▶ _Task to carry out_: Out of the material that follows, write out exactly the lines from the line with "Screen dimensions: 1476x812" to the line with "You are a computer-use agent. 1366x690", both ends included, and no others.

▶ _Provided data_:
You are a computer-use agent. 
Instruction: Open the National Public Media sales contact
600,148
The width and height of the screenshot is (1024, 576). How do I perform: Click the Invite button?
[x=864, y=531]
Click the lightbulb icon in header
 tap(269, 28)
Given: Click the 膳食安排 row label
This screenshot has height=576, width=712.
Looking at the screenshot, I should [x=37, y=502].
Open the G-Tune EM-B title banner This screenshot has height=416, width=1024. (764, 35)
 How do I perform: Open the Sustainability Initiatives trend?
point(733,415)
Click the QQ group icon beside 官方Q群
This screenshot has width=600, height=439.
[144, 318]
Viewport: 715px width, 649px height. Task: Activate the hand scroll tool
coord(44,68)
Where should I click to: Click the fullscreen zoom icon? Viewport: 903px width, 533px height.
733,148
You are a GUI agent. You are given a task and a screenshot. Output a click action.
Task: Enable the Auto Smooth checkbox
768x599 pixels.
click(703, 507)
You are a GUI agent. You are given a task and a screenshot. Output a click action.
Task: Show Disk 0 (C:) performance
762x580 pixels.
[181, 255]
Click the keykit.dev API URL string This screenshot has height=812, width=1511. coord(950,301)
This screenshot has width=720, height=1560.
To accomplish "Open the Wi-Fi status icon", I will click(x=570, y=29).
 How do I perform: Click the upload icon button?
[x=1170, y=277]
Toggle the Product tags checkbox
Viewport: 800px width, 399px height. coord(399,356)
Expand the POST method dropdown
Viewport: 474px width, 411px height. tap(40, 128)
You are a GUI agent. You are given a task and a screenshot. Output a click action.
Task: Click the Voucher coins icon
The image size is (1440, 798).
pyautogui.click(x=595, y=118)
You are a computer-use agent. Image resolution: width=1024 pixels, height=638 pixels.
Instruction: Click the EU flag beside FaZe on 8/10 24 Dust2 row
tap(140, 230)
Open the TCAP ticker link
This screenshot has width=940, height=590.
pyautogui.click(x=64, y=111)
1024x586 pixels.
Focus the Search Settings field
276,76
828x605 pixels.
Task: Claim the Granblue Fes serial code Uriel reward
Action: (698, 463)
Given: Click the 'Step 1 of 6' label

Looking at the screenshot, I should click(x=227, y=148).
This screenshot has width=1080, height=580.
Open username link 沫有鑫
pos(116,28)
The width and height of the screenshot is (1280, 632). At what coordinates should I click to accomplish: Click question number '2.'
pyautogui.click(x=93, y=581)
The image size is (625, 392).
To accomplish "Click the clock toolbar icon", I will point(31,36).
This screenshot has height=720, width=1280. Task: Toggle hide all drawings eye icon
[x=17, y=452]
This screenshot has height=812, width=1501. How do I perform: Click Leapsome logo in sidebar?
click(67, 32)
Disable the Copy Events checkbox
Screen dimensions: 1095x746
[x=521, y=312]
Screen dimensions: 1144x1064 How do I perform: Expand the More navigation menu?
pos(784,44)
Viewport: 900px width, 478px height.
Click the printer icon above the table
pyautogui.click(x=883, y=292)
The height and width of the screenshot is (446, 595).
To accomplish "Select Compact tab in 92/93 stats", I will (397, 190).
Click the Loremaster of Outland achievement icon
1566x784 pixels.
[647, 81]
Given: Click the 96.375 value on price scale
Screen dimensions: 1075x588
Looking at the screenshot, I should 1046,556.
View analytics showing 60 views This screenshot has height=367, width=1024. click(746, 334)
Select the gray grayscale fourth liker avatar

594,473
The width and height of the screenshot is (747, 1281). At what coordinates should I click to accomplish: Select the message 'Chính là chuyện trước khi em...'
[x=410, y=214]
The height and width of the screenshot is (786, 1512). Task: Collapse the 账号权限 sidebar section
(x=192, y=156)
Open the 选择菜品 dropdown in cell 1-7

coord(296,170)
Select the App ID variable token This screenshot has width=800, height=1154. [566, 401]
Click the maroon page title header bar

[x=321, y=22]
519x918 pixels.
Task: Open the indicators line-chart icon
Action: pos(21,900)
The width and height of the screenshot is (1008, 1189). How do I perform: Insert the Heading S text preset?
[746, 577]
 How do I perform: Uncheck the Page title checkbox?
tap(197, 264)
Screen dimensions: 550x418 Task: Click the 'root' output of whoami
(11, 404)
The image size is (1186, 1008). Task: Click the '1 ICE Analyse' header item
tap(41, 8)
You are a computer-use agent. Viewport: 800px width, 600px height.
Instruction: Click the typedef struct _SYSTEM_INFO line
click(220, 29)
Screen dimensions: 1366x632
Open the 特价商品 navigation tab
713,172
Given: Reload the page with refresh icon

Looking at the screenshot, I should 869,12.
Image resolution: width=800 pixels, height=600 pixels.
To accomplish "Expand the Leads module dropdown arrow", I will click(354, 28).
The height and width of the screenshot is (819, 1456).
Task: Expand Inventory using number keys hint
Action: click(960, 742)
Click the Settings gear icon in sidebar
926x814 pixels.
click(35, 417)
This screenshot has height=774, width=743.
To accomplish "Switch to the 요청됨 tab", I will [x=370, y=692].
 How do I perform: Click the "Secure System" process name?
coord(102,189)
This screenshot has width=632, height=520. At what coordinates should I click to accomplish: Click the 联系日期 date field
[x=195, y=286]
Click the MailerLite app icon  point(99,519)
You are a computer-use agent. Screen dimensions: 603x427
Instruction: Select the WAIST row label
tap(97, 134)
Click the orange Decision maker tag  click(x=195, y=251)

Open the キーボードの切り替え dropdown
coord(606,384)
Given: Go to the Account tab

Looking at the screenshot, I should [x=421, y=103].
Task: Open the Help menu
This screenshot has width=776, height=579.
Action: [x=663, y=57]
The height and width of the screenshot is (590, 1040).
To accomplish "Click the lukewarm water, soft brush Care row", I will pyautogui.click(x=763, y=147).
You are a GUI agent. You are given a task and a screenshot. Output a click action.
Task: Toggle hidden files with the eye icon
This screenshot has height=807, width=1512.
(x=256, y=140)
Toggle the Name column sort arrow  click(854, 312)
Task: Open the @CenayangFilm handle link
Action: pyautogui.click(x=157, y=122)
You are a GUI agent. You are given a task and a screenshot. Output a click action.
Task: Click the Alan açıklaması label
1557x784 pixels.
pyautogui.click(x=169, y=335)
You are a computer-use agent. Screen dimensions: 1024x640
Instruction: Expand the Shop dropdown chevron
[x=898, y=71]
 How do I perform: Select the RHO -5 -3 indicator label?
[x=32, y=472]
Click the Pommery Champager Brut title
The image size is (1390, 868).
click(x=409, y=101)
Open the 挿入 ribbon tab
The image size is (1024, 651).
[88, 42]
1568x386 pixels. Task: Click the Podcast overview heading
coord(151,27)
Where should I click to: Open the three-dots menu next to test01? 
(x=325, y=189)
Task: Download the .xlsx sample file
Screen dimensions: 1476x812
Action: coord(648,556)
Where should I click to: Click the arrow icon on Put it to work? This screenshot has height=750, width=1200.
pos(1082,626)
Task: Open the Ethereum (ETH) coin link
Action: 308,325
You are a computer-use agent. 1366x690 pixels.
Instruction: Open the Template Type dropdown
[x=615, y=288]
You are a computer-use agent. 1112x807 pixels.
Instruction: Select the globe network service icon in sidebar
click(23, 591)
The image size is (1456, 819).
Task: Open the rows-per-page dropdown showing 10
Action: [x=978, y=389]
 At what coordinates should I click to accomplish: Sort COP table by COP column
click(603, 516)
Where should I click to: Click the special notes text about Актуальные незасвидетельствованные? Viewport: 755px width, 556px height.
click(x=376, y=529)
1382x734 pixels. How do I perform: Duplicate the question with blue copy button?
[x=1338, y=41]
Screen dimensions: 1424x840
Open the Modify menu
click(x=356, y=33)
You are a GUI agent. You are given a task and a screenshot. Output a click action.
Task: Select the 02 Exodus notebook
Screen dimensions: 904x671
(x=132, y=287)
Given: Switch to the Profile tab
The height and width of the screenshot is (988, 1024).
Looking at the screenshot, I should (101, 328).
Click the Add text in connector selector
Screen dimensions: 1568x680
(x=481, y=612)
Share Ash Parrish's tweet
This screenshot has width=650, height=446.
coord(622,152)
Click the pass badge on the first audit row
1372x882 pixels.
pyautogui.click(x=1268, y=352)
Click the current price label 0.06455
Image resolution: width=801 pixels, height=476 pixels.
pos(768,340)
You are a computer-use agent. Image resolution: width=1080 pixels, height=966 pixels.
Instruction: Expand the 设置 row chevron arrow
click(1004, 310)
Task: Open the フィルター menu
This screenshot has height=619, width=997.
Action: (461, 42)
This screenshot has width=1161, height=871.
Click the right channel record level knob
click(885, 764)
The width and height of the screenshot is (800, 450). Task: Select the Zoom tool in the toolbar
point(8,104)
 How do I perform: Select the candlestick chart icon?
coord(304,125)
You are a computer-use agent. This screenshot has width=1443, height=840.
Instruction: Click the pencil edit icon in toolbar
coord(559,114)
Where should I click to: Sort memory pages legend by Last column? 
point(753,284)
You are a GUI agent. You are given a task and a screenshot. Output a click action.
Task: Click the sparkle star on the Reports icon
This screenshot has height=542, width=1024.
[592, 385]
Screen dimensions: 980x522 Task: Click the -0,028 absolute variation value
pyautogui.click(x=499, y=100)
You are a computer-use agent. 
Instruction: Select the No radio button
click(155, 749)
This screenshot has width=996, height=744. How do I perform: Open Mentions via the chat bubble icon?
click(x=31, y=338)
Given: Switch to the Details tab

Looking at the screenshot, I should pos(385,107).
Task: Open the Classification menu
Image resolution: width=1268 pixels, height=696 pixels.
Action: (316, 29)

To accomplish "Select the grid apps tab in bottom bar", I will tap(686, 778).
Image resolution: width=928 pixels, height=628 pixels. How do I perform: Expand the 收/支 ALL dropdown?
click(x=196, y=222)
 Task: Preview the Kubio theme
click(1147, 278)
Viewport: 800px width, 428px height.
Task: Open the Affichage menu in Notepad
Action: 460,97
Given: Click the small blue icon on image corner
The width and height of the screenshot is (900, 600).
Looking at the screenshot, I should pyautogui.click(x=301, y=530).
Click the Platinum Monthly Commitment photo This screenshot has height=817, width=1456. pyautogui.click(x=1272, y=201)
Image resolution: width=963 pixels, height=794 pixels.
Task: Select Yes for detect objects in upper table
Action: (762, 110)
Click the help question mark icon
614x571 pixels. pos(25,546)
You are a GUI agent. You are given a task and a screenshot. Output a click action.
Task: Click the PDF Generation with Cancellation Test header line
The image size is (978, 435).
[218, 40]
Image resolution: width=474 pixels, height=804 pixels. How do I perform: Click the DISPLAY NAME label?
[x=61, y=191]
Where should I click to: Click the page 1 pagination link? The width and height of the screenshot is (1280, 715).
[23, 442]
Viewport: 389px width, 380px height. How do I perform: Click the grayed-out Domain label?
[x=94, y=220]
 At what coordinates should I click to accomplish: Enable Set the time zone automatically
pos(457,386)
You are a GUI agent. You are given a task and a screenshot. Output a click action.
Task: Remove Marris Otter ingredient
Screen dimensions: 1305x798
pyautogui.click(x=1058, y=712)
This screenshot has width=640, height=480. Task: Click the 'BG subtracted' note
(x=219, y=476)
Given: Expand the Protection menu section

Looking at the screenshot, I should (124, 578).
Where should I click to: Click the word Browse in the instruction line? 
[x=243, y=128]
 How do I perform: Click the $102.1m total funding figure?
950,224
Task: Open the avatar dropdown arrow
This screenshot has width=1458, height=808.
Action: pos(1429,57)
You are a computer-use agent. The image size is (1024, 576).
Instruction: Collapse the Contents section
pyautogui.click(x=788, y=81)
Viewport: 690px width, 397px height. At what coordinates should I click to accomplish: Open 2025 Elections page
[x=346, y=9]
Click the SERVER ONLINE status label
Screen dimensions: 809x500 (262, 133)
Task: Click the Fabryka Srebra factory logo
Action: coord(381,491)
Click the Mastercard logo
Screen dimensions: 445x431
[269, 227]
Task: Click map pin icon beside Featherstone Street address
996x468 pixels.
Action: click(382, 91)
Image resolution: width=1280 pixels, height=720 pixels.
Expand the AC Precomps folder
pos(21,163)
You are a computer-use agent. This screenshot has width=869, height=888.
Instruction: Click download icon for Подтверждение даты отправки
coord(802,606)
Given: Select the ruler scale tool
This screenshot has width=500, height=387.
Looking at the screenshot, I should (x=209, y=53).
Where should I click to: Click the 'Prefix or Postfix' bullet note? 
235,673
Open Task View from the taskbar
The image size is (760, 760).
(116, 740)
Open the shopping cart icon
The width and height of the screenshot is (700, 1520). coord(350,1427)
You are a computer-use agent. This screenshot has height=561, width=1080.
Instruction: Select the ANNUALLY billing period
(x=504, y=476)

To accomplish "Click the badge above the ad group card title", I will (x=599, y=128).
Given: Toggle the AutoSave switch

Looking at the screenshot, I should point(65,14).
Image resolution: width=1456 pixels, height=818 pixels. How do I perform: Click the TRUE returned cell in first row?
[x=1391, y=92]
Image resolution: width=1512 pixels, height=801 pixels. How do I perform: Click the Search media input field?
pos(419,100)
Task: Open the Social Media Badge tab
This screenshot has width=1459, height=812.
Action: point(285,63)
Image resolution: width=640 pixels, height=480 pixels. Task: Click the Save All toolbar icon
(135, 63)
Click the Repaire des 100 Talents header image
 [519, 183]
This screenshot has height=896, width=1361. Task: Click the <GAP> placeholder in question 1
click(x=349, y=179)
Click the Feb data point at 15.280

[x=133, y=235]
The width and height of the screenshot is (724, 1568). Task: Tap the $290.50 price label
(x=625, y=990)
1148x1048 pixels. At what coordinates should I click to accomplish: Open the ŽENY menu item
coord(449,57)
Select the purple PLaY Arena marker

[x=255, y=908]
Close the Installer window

▶ _Response to the task_:
Screen dimensions: 1476x812
Action: coord(648,556)
Where should I click to: Click the arrow icon on Put it to work? This screenshot has height=750, width=1200.
pos(1082,626)
Task: Open the Ethereum (ETH) coin link
Action: 308,325
You are a computer-use agent. 1366x690 pixels.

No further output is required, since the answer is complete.